YOUR INSTRUCTIONS >> From the line with "The image size" through the last line of the records below, both ends included, transcribe only those lines, exactly, and omit the pictures.
=== THE DATA ===
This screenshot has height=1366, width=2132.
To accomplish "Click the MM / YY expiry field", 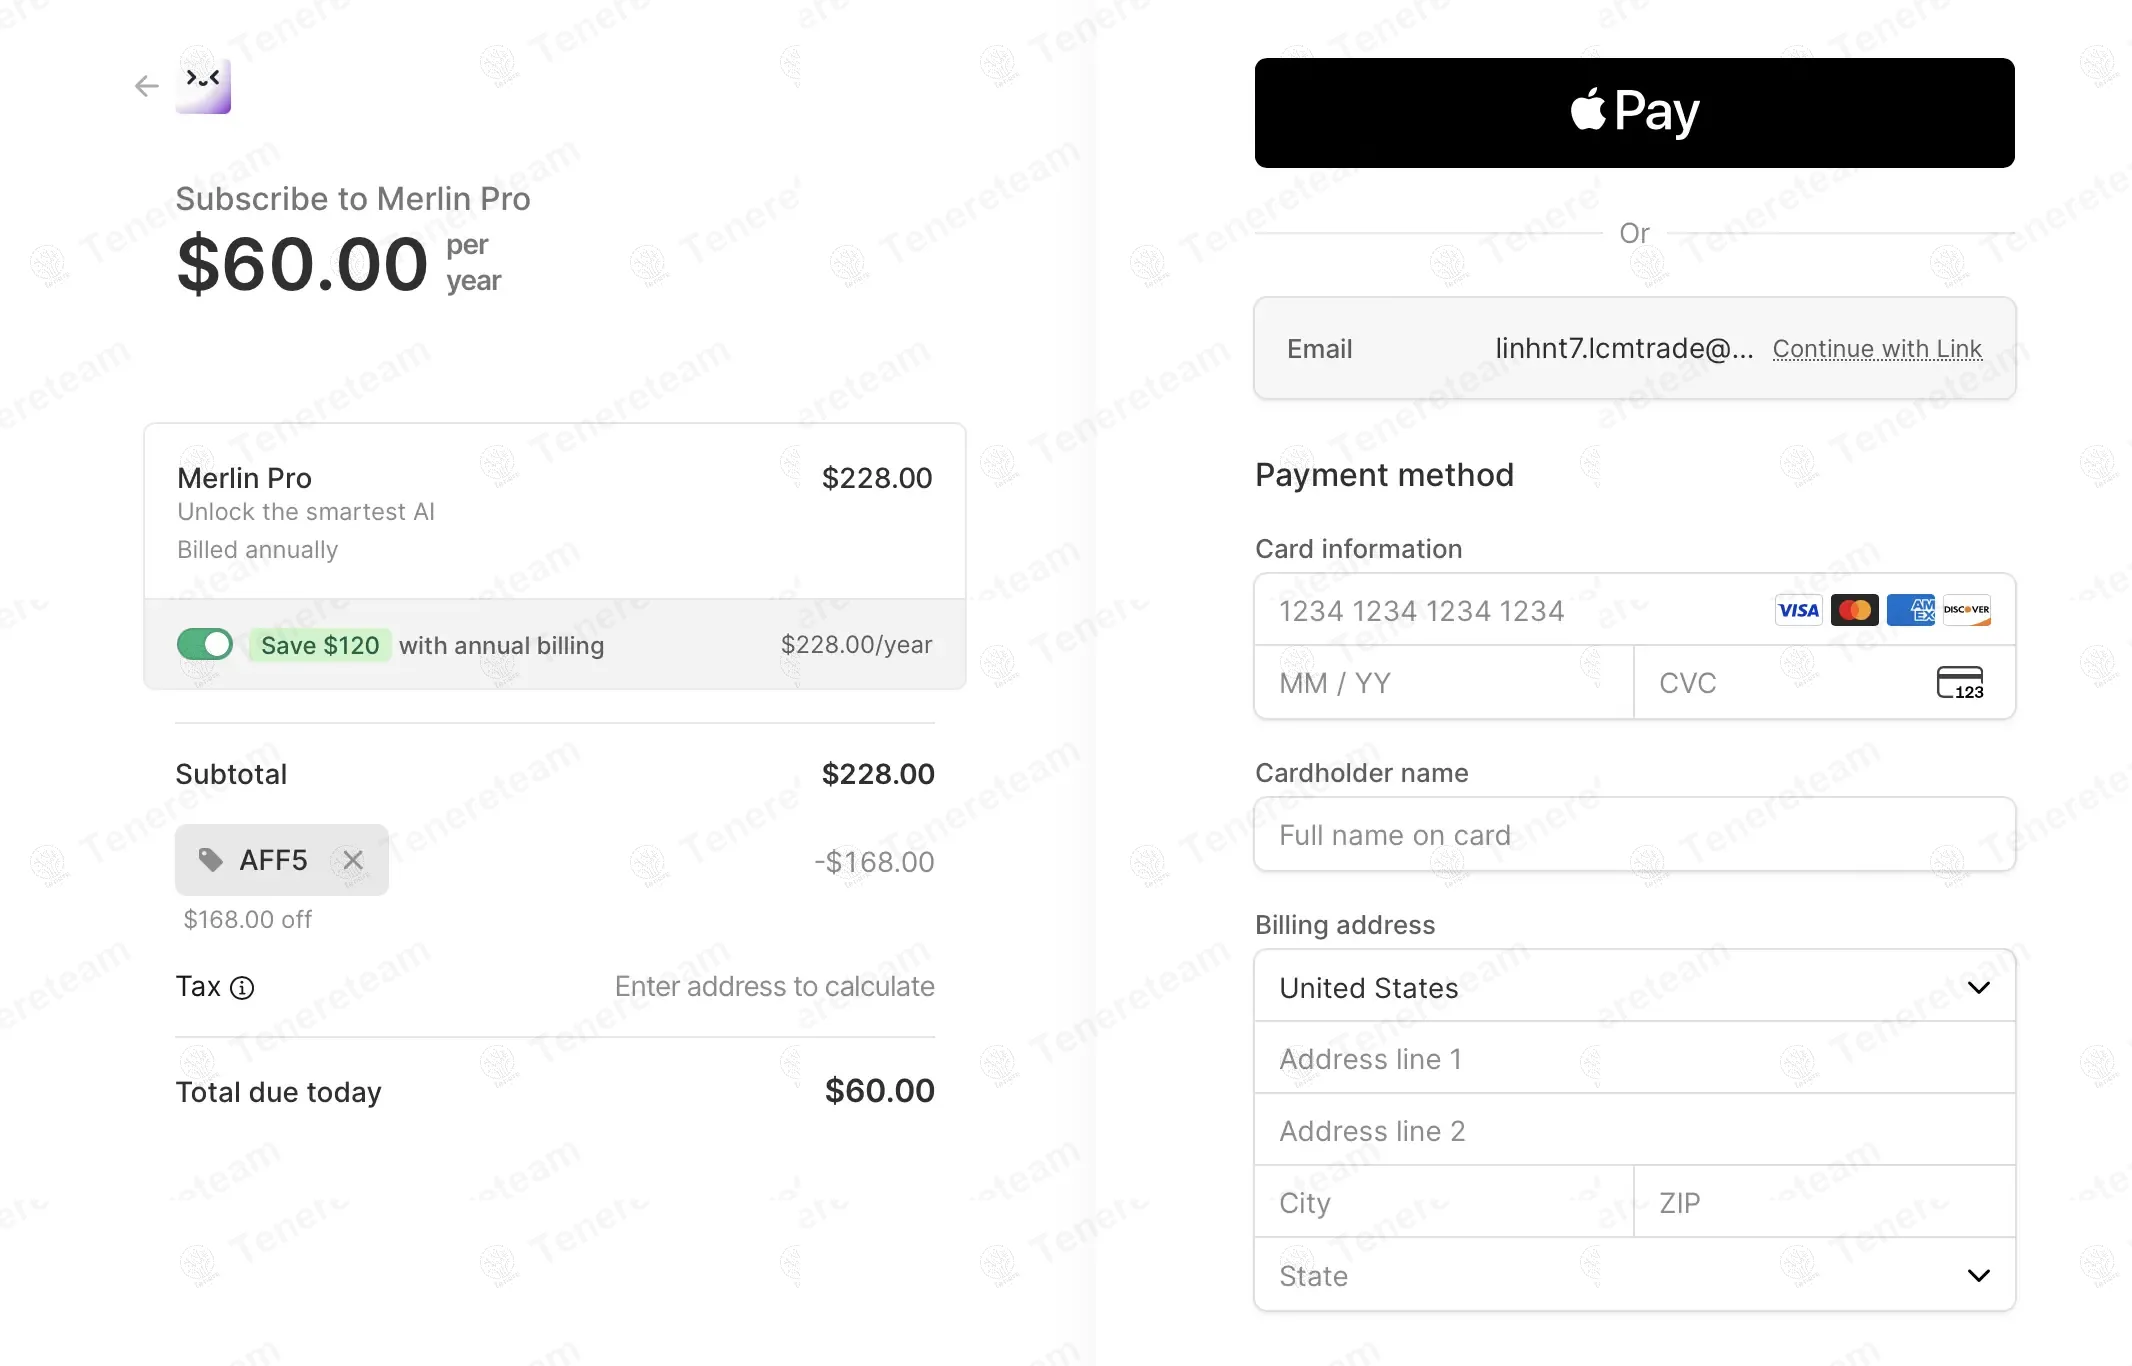I will (x=1443, y=683).
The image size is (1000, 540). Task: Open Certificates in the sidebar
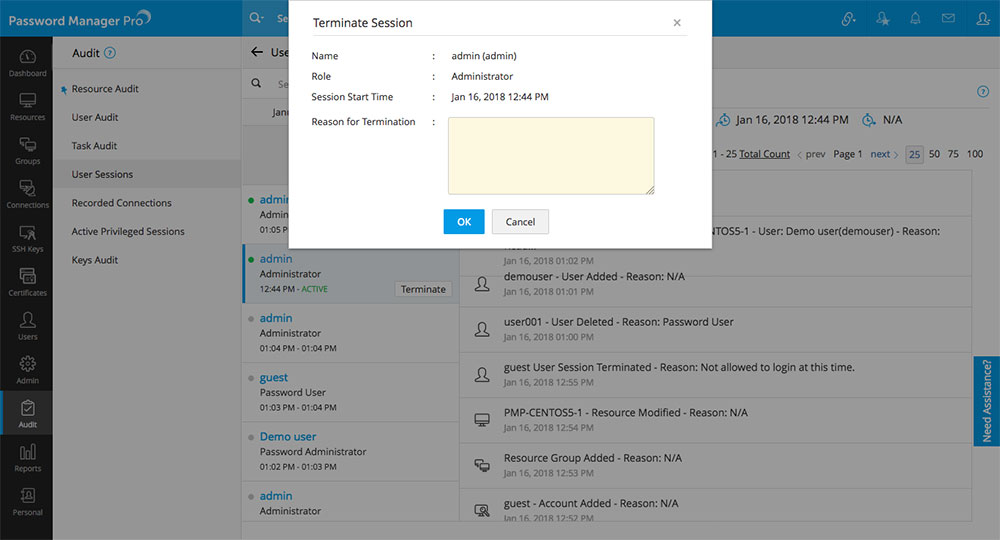click(27, 282)
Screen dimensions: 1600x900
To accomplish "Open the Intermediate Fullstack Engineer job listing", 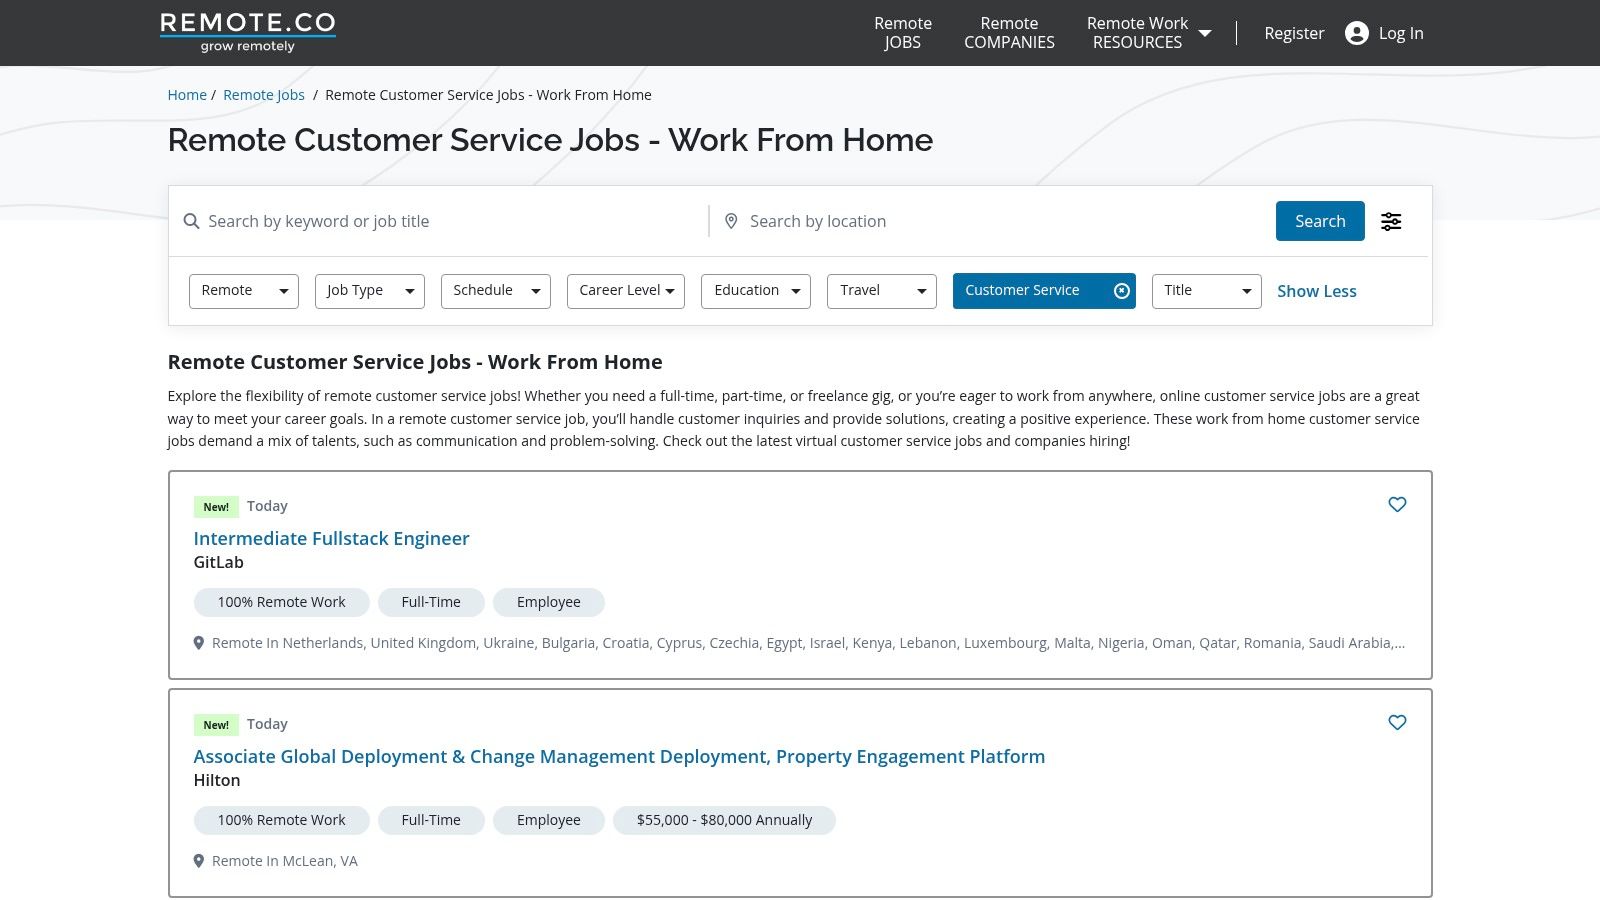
===
YOUR RESPONSE >>
The image size is (1000, 540). Task: Open Certificates in the sidebar
click(27, 282)
Screen dimensions: 1600x900
To accomplish "Open the Intermediate Fullstack Engineer job listing", 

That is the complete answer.